Survival Insurance Brokerage occupies the ground floor of the concrete and glass building. Trees surrounding the property obscure sightlines into the building. There are berms of earth and concrete strategically placed in front of entrances. The thick bullet-proof glass walls enclosing the ground floor offices are setback from the building’s edge and are partially protected from the late afternoon sun by thick concrete columns. A veritable fortress without trying to be, just off the Ventura Highway.
I update my insurance policy whenever in town. I’ve been with this agency since I started in the business and have referred several colleagues to these offices. Life insurance, for me, is pointless. Who would benefit? I have no kin and I’ve been an orphan since 1997. I increased my disability/dismemberment and catastrophic financial loss policies. My business complete, I exit the building wondering if the place that claims to have the best breakfast in town has a decent lunch selection.

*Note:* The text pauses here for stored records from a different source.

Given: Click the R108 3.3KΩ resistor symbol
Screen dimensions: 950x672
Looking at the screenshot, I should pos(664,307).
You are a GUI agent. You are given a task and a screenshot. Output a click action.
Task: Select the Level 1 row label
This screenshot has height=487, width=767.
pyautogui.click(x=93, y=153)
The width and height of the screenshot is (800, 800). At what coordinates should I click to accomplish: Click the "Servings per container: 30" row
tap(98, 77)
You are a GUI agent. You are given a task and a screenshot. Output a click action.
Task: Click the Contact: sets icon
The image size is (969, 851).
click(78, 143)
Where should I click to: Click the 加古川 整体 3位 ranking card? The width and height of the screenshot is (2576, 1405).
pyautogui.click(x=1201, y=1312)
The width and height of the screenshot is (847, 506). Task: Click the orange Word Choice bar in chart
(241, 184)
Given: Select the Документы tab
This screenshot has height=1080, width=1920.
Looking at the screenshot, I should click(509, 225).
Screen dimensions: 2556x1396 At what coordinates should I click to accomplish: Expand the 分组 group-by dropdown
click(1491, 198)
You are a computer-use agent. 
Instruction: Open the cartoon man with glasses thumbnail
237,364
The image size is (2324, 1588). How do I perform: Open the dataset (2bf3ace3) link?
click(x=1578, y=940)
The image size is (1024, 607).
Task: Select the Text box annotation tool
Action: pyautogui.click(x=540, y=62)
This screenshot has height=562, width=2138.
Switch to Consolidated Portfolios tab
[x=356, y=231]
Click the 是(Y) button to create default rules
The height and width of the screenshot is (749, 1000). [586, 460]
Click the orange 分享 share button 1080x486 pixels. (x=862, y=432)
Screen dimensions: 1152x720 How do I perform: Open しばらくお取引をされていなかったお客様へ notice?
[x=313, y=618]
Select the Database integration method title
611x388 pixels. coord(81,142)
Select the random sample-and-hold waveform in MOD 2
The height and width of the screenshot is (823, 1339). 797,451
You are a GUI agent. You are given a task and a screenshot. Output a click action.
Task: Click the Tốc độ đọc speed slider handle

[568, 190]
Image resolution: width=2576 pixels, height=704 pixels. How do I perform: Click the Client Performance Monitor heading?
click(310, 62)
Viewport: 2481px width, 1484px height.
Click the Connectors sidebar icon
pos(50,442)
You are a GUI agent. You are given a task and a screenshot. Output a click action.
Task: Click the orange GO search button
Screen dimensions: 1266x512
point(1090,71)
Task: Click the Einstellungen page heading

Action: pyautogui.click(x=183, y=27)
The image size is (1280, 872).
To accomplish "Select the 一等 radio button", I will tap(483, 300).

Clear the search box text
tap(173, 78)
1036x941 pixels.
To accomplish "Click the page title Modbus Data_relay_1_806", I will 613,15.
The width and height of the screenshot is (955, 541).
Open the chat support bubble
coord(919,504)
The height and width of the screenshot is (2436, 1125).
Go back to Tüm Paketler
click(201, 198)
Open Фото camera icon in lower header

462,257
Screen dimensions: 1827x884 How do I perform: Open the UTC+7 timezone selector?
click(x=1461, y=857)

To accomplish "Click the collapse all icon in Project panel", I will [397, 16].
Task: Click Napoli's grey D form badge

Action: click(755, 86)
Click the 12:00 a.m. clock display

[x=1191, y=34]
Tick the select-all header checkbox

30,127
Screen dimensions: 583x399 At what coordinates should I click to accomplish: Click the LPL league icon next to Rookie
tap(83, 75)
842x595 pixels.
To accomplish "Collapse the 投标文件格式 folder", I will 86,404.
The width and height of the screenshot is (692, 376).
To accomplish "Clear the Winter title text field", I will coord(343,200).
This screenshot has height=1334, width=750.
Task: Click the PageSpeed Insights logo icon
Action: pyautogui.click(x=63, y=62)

As I walk out the Central Avenue doors, I’m pelted with small concrete chunks as a bullet ricochets off a nearby column. Quickly I take cover behind a nearby four-foot high concrete and earth berm. I search for the assailant; analysing the trajectory of the shot, I spot the shooter on top of the church’s bell tower, below the steeple of death. Another bullet careens off the edge of the berm, inches from my face. I sprint north to the next column, trying to get a leaf free view and identify the sniper.
The trees that have hindered the sniper and spared my life are a hindrance to me also. People in my profession do not just fire blindly in the direction of danger, it’s unprofessional. By the time I dare to expose myself enough to acquire the target, the shooter is gone. I guess this was a message from above; I didn’t add enough coverage to my policy.